There is no test of exceptionality or exceptional severity, but the question whether extradition can be described as having exceptionally severe consequences in a given case has to be measured by reference to the effect on the rights protected by Article 8 ECHR. Even assuming that the appellant will be unable to re-enter the United Kingdom in the foreseeable future, on the evidence this is not a severe infringement of his right to respect for his private life.
Even assuming it is, the usual considerations which apply in favour of extradition apply in this case: see paragraph 8 of the judgment of Baroness Hale in HH cited at [13] above. The index offence in this case was not of the most serious order and the appellant’s sentence reflected this. The public interest in extradition referred to by Baroness Hale at [8(4)] of her judgment may also have been weakened to a degree by the delay to which Ms Iveson pointed, but in my view it remains powerful in the circumstances of this case. There was no evidence of any particular increase in the appellant’s Article 8 ties to Cardiff as a result of the delay in arresting him. On the evidence it simply meant that he had lived there for longer. It appears that he had changed job after June 2017, but no particular significance was attached to his role at Zizzi’s by Ms Iveson. The argument that had the authorities moved more rapidly the appellant would have completed his sentence before Brexit took effect is speculative but, as I have said, I will assume for present purposes that the position now is that extradition would have the effect of excluding the appellant from the United Kingdom for the foreseeable future.

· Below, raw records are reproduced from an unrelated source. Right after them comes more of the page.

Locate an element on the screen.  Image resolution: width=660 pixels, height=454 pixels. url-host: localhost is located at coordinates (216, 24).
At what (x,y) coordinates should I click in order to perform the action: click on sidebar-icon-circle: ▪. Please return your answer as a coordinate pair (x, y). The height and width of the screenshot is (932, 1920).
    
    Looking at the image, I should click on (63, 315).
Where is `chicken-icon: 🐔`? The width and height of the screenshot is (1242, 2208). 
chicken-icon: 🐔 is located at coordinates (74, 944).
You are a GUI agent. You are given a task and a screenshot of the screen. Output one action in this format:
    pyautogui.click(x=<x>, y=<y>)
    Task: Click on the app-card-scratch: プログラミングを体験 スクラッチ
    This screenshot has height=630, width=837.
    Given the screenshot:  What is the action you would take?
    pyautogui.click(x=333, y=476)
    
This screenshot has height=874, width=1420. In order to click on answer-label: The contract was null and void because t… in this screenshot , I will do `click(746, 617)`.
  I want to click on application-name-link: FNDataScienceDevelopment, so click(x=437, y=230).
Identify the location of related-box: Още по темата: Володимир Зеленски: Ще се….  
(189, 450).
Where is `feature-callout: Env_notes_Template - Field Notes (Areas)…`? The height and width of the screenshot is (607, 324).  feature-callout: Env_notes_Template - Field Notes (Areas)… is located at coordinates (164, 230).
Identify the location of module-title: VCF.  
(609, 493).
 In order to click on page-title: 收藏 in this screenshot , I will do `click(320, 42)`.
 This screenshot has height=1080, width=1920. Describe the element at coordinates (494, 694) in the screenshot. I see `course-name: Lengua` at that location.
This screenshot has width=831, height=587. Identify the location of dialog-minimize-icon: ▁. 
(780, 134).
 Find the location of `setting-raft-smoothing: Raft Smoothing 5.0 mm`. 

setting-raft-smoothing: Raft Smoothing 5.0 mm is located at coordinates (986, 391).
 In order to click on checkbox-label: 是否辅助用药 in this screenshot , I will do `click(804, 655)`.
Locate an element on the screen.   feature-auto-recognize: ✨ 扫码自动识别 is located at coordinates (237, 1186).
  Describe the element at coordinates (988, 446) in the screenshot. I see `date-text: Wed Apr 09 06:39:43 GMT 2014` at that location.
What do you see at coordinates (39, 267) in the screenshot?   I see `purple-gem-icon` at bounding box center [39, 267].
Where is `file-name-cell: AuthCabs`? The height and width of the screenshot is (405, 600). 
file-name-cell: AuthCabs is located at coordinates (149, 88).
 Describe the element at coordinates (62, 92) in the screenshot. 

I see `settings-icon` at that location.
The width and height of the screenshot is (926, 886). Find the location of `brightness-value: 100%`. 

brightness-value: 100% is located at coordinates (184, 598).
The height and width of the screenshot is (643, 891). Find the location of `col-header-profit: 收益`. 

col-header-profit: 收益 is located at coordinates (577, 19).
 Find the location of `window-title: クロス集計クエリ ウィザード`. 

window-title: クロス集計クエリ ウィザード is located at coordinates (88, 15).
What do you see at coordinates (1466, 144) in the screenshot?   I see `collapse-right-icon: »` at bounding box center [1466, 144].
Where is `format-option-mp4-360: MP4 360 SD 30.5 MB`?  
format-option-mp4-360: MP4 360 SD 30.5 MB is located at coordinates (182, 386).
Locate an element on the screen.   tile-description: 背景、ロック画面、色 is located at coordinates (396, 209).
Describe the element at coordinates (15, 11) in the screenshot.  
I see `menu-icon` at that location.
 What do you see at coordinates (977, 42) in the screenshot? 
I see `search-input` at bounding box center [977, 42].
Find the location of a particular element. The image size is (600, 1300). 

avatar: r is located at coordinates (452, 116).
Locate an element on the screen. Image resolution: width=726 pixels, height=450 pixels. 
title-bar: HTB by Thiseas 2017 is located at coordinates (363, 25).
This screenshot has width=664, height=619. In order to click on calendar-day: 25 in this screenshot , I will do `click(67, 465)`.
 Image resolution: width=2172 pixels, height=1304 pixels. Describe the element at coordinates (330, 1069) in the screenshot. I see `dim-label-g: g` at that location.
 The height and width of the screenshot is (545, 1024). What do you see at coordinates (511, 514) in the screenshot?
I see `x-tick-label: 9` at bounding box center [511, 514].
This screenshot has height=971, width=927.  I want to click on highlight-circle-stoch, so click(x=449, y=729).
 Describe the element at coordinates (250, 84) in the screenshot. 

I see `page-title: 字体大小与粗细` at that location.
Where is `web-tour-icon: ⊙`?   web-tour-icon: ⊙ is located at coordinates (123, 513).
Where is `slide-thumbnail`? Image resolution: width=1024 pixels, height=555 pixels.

As to the argument that indefinite exclusion is a disproportionate price to pay to achieve the outcome of the appellant serving what is in effect a four-month sentence in Poland, to my mind this is problematic. The reality is that the Polish authorities were and are seeking extradition so that the appellant serves a sentence of two years’ imprisonment which, in their view, was an appropriate sentence for his offence. In effect, Ms Iveson tacitly accepted that it would have been proportionate to extradite the appellant in February 2021 and she was right to do so. The argument based on the fact that there are now only approximately 4 months to serve has come about, in large part, because the appellant took a point under section 2 of the 2003 Act which had to be stayed and which ultimately was found to be without merit. It would be surprising if this meant that, whereas it would have been proportionate to extradite him in February 2021, he is now in a materially better position in terms of the proportionality of his extradition. The situation is not the same as if the extradition had only ever been sought in order to enforce a 4 month sentence, or 4 months remaining on a 2 year sentence, and I do not accept that the right approach is for me to proceed on the basis that it is.
However, assuming that the argument based on the period of the sentence which is left to serve tells in the appellant’s favour it is also double edged: the very fact that he has spent more than 18 months in custody has weakened such Article 8 ties to this country as he had. It does not outweigh the public interest in his extradition.
Overall, then, I am satisfied that the public interest in the extradition of the appellant to serve the remainder of his sentence outweighs his right to respect for his private life in the circumstances of this case. The appeal is therefore dismissed.